• [Required work]: Reproduce each of the following rows word for word, keeping every one of them.

Item coordinate data:
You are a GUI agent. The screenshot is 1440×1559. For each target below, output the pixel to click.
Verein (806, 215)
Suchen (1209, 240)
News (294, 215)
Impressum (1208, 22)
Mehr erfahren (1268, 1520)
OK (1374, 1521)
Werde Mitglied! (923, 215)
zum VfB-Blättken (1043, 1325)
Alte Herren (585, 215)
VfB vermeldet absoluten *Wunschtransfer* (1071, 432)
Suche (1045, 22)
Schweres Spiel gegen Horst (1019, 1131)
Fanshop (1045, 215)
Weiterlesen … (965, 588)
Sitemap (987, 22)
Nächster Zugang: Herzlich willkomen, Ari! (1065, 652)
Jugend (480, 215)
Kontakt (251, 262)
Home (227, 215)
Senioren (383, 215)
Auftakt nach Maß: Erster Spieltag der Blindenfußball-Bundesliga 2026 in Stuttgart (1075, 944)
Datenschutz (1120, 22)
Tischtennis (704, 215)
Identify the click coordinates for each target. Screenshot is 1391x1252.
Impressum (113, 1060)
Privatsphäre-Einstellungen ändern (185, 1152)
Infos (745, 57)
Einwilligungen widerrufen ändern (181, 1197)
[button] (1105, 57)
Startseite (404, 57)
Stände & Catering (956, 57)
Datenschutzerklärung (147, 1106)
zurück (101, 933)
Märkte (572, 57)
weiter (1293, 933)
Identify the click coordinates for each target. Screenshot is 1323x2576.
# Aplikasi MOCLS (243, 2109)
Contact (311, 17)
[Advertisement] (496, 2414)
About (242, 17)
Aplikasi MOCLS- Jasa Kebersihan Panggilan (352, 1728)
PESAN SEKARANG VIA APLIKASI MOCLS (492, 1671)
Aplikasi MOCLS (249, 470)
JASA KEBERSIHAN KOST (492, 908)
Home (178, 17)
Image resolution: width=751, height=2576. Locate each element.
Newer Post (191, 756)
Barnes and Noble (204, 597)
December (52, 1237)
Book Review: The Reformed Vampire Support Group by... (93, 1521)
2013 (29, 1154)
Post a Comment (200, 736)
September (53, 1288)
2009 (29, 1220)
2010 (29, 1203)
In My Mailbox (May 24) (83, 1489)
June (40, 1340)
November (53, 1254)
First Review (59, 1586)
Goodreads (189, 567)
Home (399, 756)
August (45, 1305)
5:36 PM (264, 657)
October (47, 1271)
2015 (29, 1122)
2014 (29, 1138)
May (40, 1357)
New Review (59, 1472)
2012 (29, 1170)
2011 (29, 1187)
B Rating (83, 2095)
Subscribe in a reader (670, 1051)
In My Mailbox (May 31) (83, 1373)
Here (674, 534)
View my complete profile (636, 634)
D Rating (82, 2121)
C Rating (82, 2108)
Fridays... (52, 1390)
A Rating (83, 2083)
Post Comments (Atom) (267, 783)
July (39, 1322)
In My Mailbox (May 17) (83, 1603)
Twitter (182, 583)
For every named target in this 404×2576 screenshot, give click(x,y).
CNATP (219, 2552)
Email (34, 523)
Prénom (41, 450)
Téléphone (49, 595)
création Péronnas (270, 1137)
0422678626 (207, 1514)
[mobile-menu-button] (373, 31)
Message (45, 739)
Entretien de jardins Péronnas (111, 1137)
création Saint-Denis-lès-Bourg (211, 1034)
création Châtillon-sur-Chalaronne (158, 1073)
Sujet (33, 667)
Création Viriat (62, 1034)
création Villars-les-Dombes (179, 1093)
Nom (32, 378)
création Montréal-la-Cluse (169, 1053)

• [Answer below]:
You are a GUI agent. The screenshot is 1440×1559. For each target below, output the pixel to click.
Verein (806, 215)
Suchen (1209, 240)
News (294, 215)
Impressum (1208, 22)
Mehr erfahren (1268, 1520)
OK (1374, 1521)
Werde Mitglied! (923, 215)
zum VfB-Blättken (1043, 1325)
Alte Herren (585, 215)
VfB vermeldet absoluten *Wunschtransfer* (1071, 432)
Suche (1045, 22)
Schweres Spiel gegen Horst (1019, 1131)
Fanshop (1045, 215)
Weiterlesen … (965, 588)
Sitemap (987, 22)
Nächster Zugang: Herzlich willkomen, Ari! (1065, 652)
Jugend (480, 215)
Kontakt (251, 262)
Home (227, 215)
Senioren (383, 215)
Auftakt nach Maß: Erster Spieltag der Blindenfußball-Bundesliga 2026 in Stuttgart (1075, 944)
Datenschutz (1120, 22)
Tischtennis (704, 215)
Identify the click coordinates for each target. Screenshot is 1391x1252.
Impressum (113, 1060)
Privatsphäre-Einstellungen ändern (185, 1152)
Infos (745, 57)
Einwilligungen widerrufen ändern (181, 1197)
[button] (1105, 57)
Startseite (404, 57)
Stände & Catering (956, 57)
Datenschutzerklärung (147, 1106)
zurück (101, 933)
Märkte (572, 57)
weiter (1293, 933)
Identify the click coordinates for each target. Screenshot is 1323x2576.
# Aplikasi MOCLS (243, 2109)
Contact (311, 17)
[Advertisement] (496, 2414)
About (242, 17)
Aplikasi MOCLS- Jasa Kebersihan Panggilan (352, 1728)
PESAN SEKARANG VIA APLIKASI MOCLS (492, 1671)
Aplikasi MOCLS (249, 470)
JASA KEBERSIHAN KOST (492, 908)
Home (178, 17)
Image resolution: width=751, height=2576. Locate each element.
Newer Post (191, 756)
Barnes and Noble (204, 597)
December (52, 1237)
Book Review: The Reformed Vampire Support Group by... (93, 1521)
2013 (29, 1154)
Post a Comment (200, 736)
September (53, 1288)
2009 (29, 1220)
2010 (29, 1203)
In My Mailbox (May 24) (83, 1489)
June (40, 1340)
November (53, 1254)
First Review (59, 1586)
Goodreads (189, 567)
Home (399, 756)
August (45, 1305)
5:36 PM (264, 657)
October (47, 1271)
2015 (29, 1122)
2014 (29, 1138)
May (40, 1357)
New Review (59, 1472)
2012 (29, 1170)
2011 (29, 1187)
B Rating (83, 2095)
Subscribe in a reader (670, 1051)
In My Mailbox (May 31) (83, 1373)
Here (674, 534)
View my complete profile (636, 634)
D Rating (82, 2121)
C Rating (82, 2108)
Fridays... (52, 1390)
A Rating (83, 2083)
Post Comments (Atom) (267, 783)
July (39, 1322)
In My Mailbox (May 17) (83, 1603)
Twitter (182, 583)
For every named target in this 404×2576 screenshot, give click(x,y).
CNATP (219, 2552)
Email (34, 523)
Prénom (41, 450)
Téléphone (49, 595)
création Péronnas (270, 1137)
0422678626 (207, 1514)
[mobile-menu-button] (373, 31)
Message (45, 739)
Entretien de jardins Péronnas (111, 1137)
création Saint-Denis-lès-Bourg (211, 1034)
création Châtillon-sur-Chalaronne (158, 1073)
Sujet (33, 667)
Création Viriat (62, 1034)
création Villars-les-Dombes (179, 1093)
Nom (32, 378)
création Montréal-la-Cluse (169, 1053)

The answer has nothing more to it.